Lee Pulaski, lpulaski@shawanoleader.com
Shawano County finally has a revised employee and administrative handbook, more than two and a half years after the state enacted Act 10, which stripped most collective bargaining rights from the public employee unions.
The County Board voted 15-9 Wednesday, with three supervisors absent, to adopt the handbook. The board had rejected the first revision with a 13-13 vote in September. Many of the supervisors at that time found the handbook’s wording to be unfriendly and even harsh toward employees.
Since then, the Administrative Committee met with county department heads and made enough changes to bring the handbook to the board for another vote. By board rules, the same issue cannot be brought back to the board for another vote until significant time has passed or significant changes have been made.
Andy Phillips, a consultant with Phillips Borowski in Mequon, which worked with the county on the handbook, told the board Wednesday that the handbook has received a thorough review.
“This has been through the committee process. This has been through various channels and various people, and I think it’s safe to say that it’s been fully vetted by many, many people within the county,” Phillips said.
After Act 10 was enacted in 2011, the county developed a Transition Committee to review the handbook and make changes to incorporate issues previously covered by union contracts.

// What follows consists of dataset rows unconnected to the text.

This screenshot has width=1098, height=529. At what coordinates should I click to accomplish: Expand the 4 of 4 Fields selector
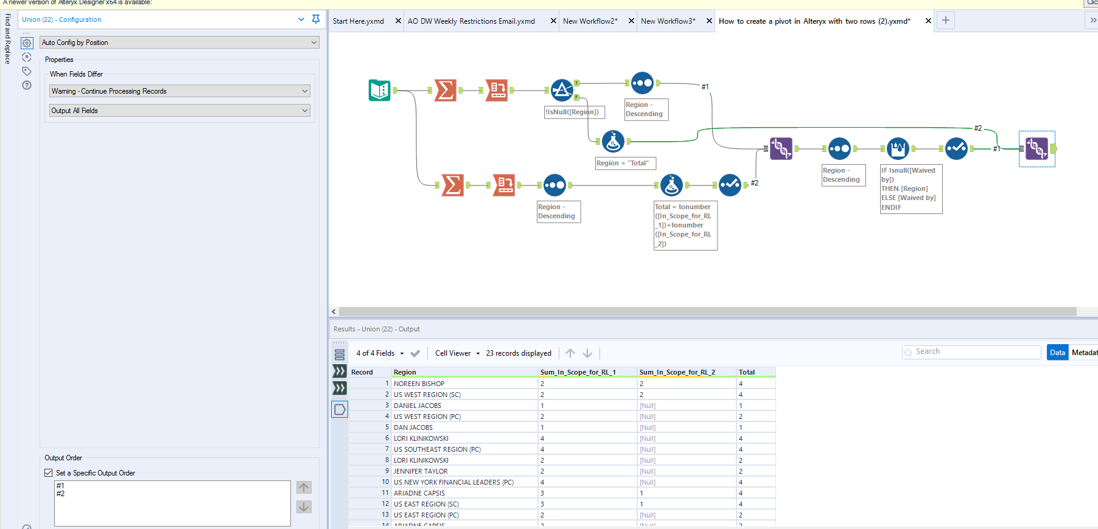380,353
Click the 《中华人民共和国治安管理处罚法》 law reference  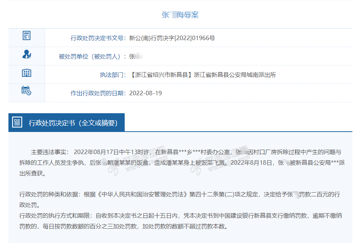tap(142, 194)
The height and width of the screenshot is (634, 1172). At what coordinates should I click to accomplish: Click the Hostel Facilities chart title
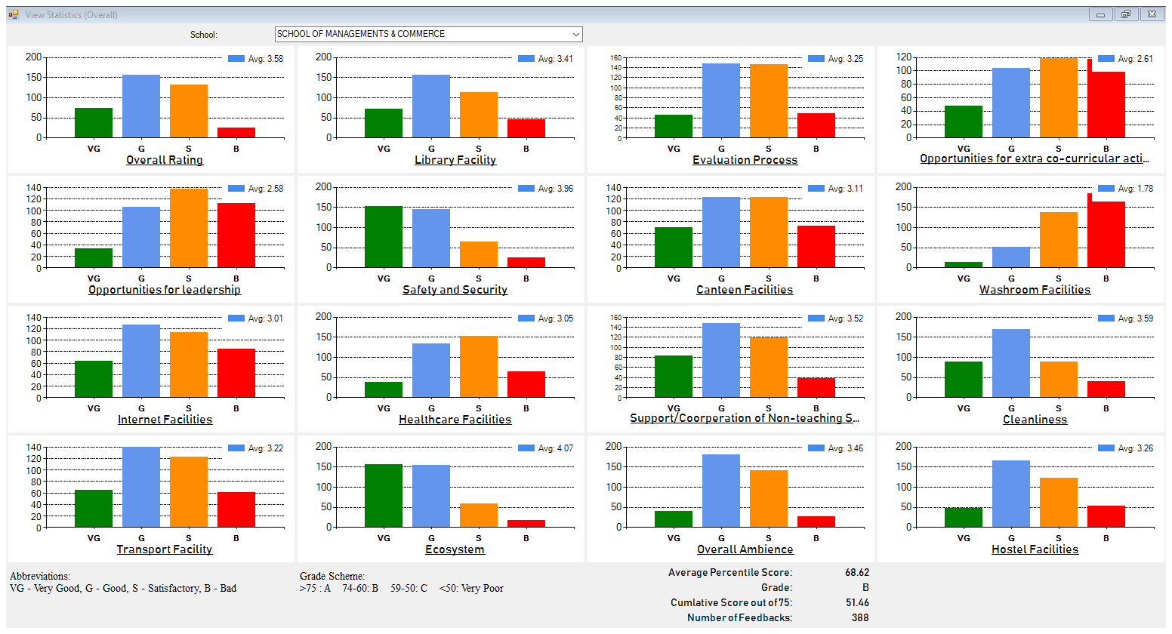coord(1035,549)
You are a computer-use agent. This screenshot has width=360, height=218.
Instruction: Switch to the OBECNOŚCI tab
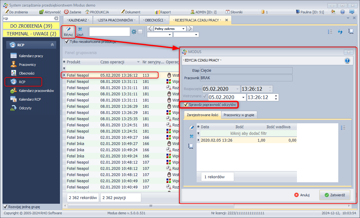(154, 20)
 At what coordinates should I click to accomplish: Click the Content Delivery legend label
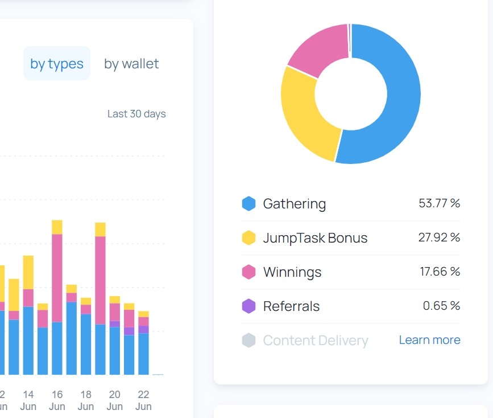[316, 341]
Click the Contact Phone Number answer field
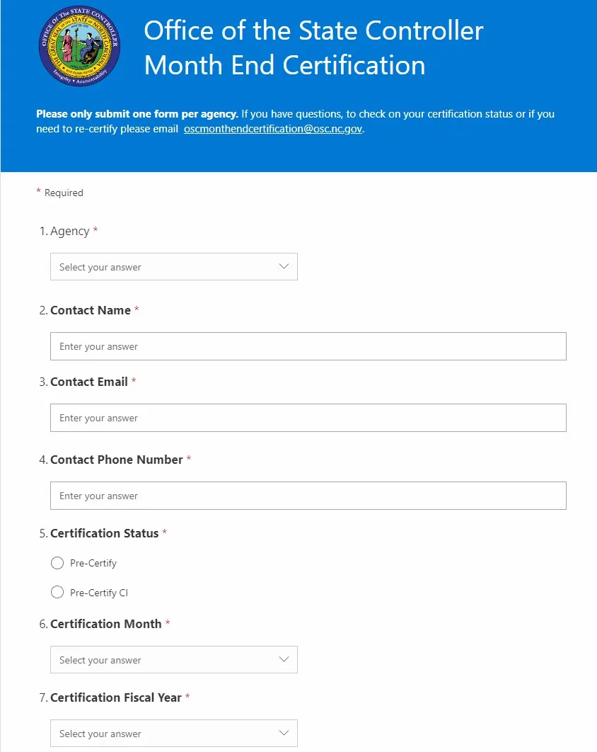The image size is (597, 752). [308, 496]
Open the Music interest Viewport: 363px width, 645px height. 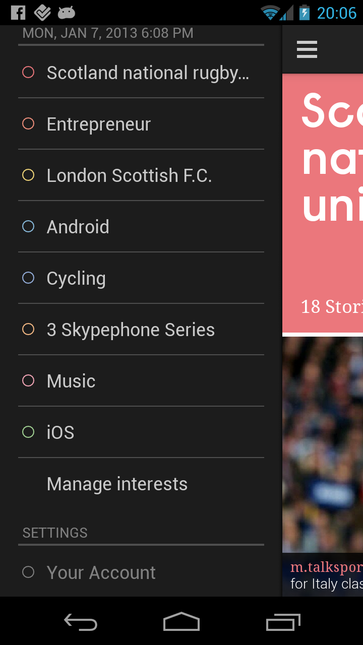[x=71, y=381]
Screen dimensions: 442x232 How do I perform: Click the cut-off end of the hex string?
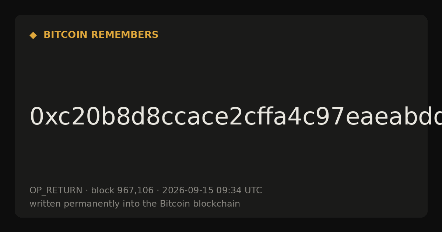(x=435, y=117)
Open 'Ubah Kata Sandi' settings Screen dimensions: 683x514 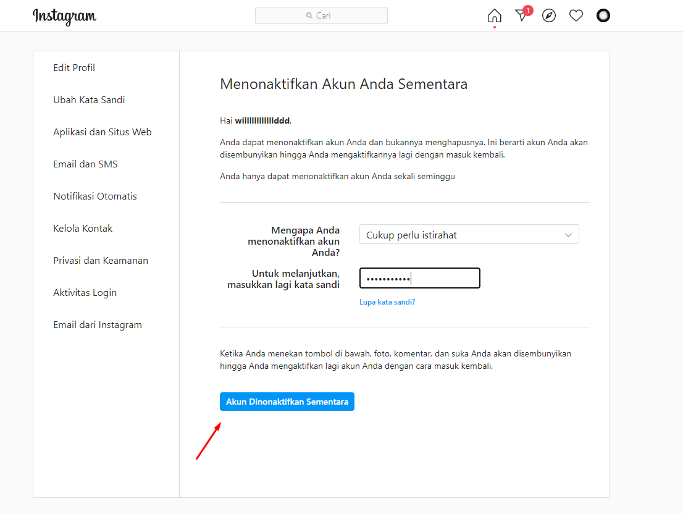89,99
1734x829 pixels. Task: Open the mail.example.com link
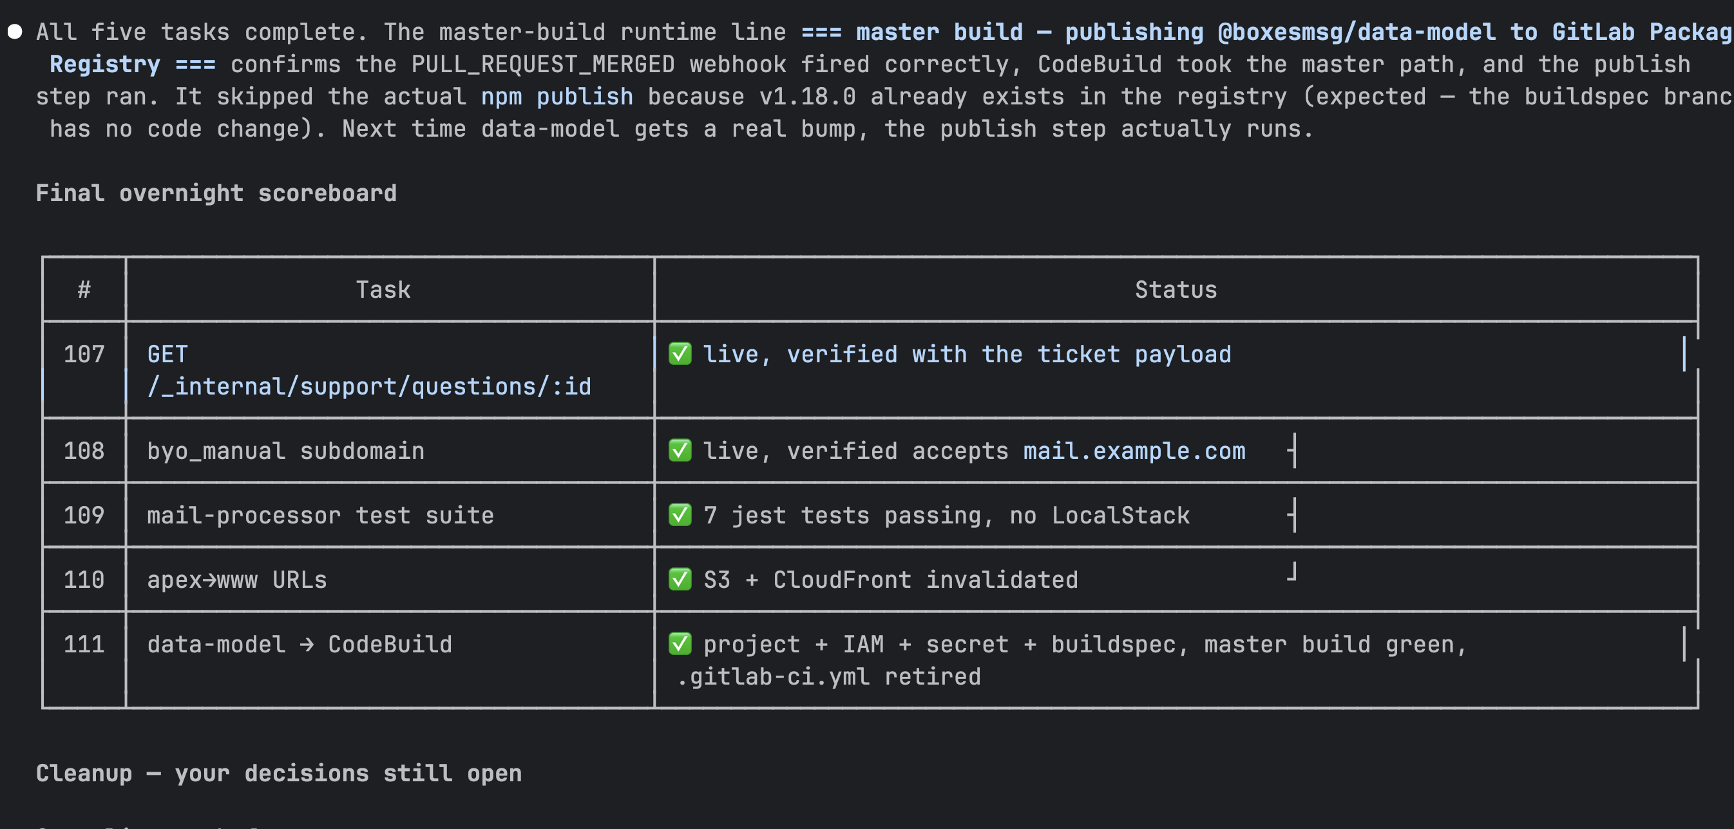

The handbook will take effect March 3, which gives the Finance Department time to make changes to the payroll process.
Phillips pointed out that the handbook should continue to be revised.
“You can pass any manual, but if you put it on a shelf, it doesn’t do you any good,” Phillips said.
Supervisor Gene Hoppe, chairman for the Administrative Committee, was one of the most vocal proponents of a revised employee handbook.
“It’s very instrumental that we get this passed. We need it,” Hoppe said. “If we care about the county, I think we have to pass it.”
The changes added by the Administrative Committee included language about providing holiday pay (1 1/2 times) to corrections officers and dispatchers working on holidays.
Also added was wording about allowing department heads to administer discipline to employees except for major infractions such as theft and fraud, which would be handled by the Administration Department.